8. Choose Opportunities
If you’ve been diligent about the steps above, you will have people asking for your time. This is a wonderful thing. It’s proof that what you’re doing is not in vain, but it also means that you can choose your opportunities. It means that you don’t have to work so hard looking for opportunities (no more going to the senior center to explain breastfeeding to elderly women) and it’s likely the opportunities will be more suited to further success. Opportunities that come to you can typically pay you cash as well, which helps you succeed in all steps leading to step 8.


9. Persevere
Never give up. Continue pushing forward towards your goal of becoming an expert who can present subject matter in a captivating matter. While it’s unlikely, it is possible that the joy you have of your subject matter is not shared by anyone else. Consider a standby topic, and start the process again.
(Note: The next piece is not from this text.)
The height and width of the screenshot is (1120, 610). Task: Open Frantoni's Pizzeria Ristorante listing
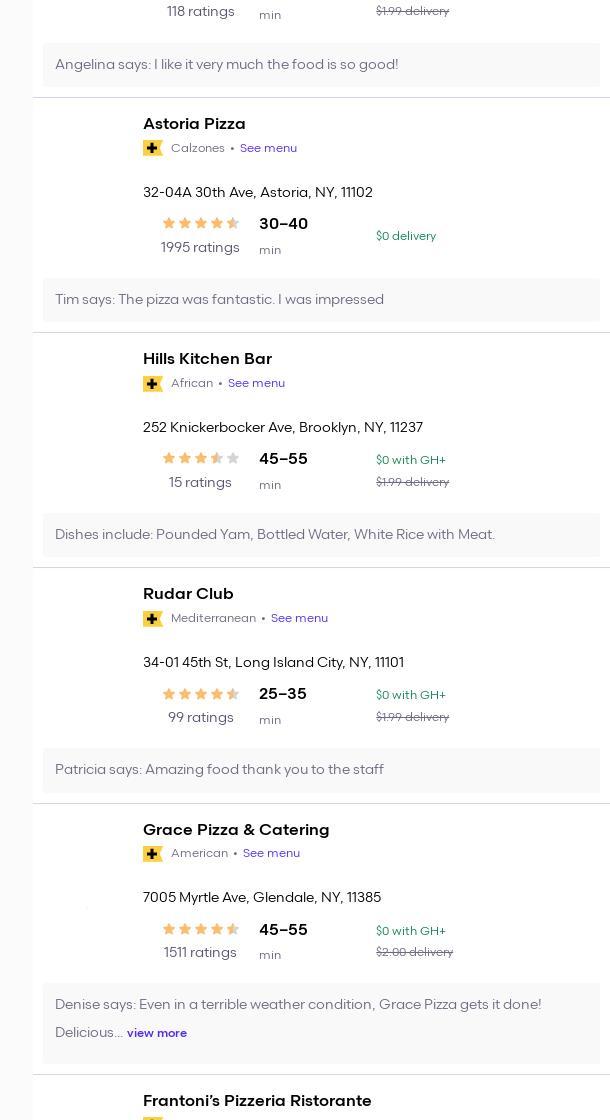(257, 1101)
Evaluate your writing skills. Admit to yourself that you suck at writing, and could use a class. Learn how to express your opinions or how to share what you know in more interesting ways. Ask for opinions. Improve yourself. Don’t drive anyone crazy though.


10. Avoid Head Bloat
Enjoy being a web super star. But be humble. All of your efforts will be in vain the exact second you decide that you’re better than a single one of your audience. Continue to work hard, seize good opportunities, share, give credit, support others, be cheerful, be kind. Most of all, be honest and humble.


[I expect these appendices to grow, if you know more, comment away]


Appendix A [sorry, not much here, but both are excellent resources for beginners]
http://www.typepad.com/
http://www.blogger.com/


Appendix B
http://www.metafilter.com/ [good example of a large community]
http://slashdot.org/


Also, depending on what you’re interested in, there is likely a huge community surrounding it. Search on www.google.com for your subject, and if you poke around enough, you’ll find the community. Google Groups are also invaluable.